Ask what the typical driver of the previous Citroën C5 was like and most people would have met you with blank faces.
The car was so idiosyncratic in a market that favours quiet conservatism, apart from the odd flourish of a wheel arch or more prominent grille, that you started wondering about people who were theatre directors, worked in advertising, or at least wore bow ties.
One thing, as the low sales showed, was that C5s were not bought by fleets, unlike the Xantias of old.
But Citroën certainly plans to change all that with the new C5 saloon which goes on sale this month.
To start with it will be keenly priced from £15,595 for the 1.8i SX to £24,395 for the top of the range 2.7-litre V6 diesel automatic.
Looks are critical for success these days and the C5 is handsome and efficient, both inside and out, in a rather Germanic way that Citroën has been putting across in a cheeky advertising campaign.
The double chevron badge is built into the leading edge of the bonnet – without it, the car could be a Renault or a Volkswagen, while the rear is very Audi-like.
It even looks best in classy dark colours and has a huge boot beneath its unusual concave rear window.
The cabin is spacious as the car is slightly longer than the old C5, though lower.
An estate version is set to arrive in July.
We won’t know for sure about the boasted Teutonic quality as well as the appeal of the more solid looks until further down the line.
However, future value predictions from CAP after three years/60,000 miles for the 2.0-litre HDi VTR+ predict the car second only to the Volkswagen Passat in the upper-medium category.
It puts it ahead of cars like the Honda Accord, Mazda6, Peugeot 407, Ford Mondeo and Renault Laguna.
In numbers you are talking 36% retained value when the previous car was nearer the 25s.
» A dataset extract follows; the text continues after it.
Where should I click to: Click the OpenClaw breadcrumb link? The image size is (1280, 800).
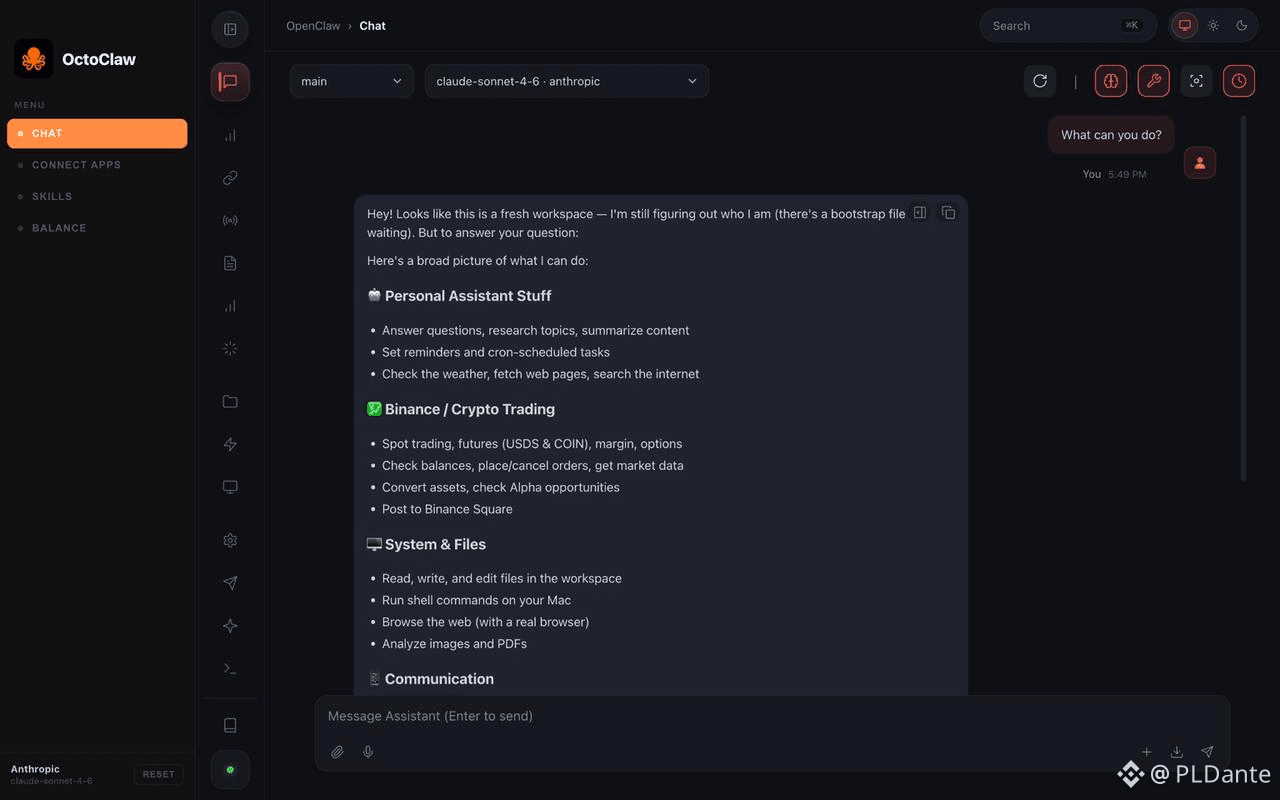point(313,26)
Citroën’s marketing and fleet sales director Ian Hughes says he expect sales to be 70% fleet and 30% retail, with the 2.0-litre diesel VTR+ taking 40 to 50% of sales.
But he doesn’t want to talk total sales volumes.
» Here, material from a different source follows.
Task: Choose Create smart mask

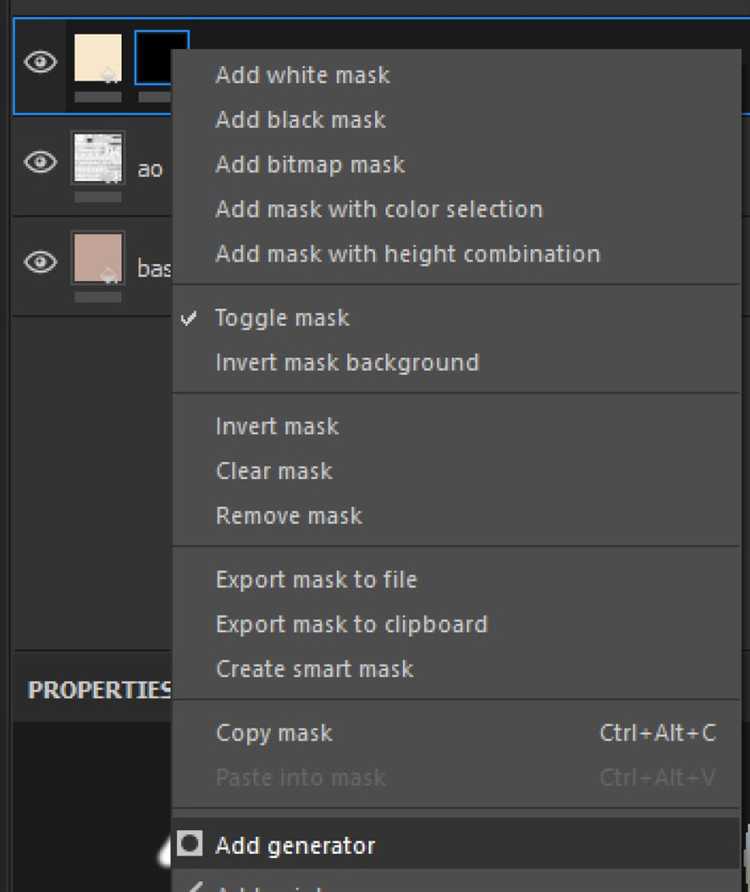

Hughes believes careful choice of specification will have strong residual value benefits.
“We have carefully chosen features that will carry value to the end of the life of the car and that is a fact that we will be putting over strongly to the leasing industry,” says Hughes.
Trim levels are SX, VTR+ and top Exclusive.
Standard fittings on the VTR+ include alloy wheels, adaptive front halogen headlights, dual-zone air-conditioning, cruise control and speed limiter, electric windows and folding door mirrors and multi-function trip computer.
A six-CD autochanger is an extra £200 and a lane departure warning system £300 – but only on VTR+ with the £1,550 leather pack that includes heated and, first in this class, massaging seats.
The engine choice is 1.8 and 2.0-litre petrols, the latter with automatic transmission if required, and the usual line-up of diesels: 1.6 HDi 110, 2.0 HDi 138, 2.2 HDi 173 and 208bhp 2.7 HDi, all with particulate filters.
The petrol engines and 1.6-litre diesel come with five-speed manual gearboxes: everything else with a six-speed manual except the V6 diesel, which gets a six-speed automatic.
Behind the wheel
It’s the fixed centre hub steering wheel, sprinkled with switches, symbols and rotary controls that gives away the game you are in a Citroën.
Combined with enough buttons to rival a space shuttle and rather classy dials that display information in their centres, a few minutes with the handbook is a good idea in case you need to find the horn in a hurry.
The silver plastic section of the steering wheel brightens up the interior, and you don’t notice its feel when driving, but I wonder what it will look like when it’s been pawed for 60,000 miles.
The steering feels rather like driving a computer game, quick but without much feedback.
I tried a 1.6 HDi, 2.0 HDi and 2.7 HDi.
All were quiet and smooth riding at motorway speeds with supple rather than sporty rides which mean you shouldn’t end a high mileage day with backache.
Even the 1.6 feels quite peppy and, probably because of the engine being all alloy instead of a cast iron block, was the most agile in corners.
You can build up quite a lot of body roll in all cars unless you prod the sport button with the Hydractive suspension.
The rest of the time the Hydractive system cushions you from our increasing road imperfections.
The Citroën C5 is really worth considering. It’s much more
than just a great looking car.
It gives you that sense of feeling that it will go on delivering in the long term.
It’s a major step forward for Citroën and happily it still has that certain je ne sais quoi feeling about it. Merci beaucoup.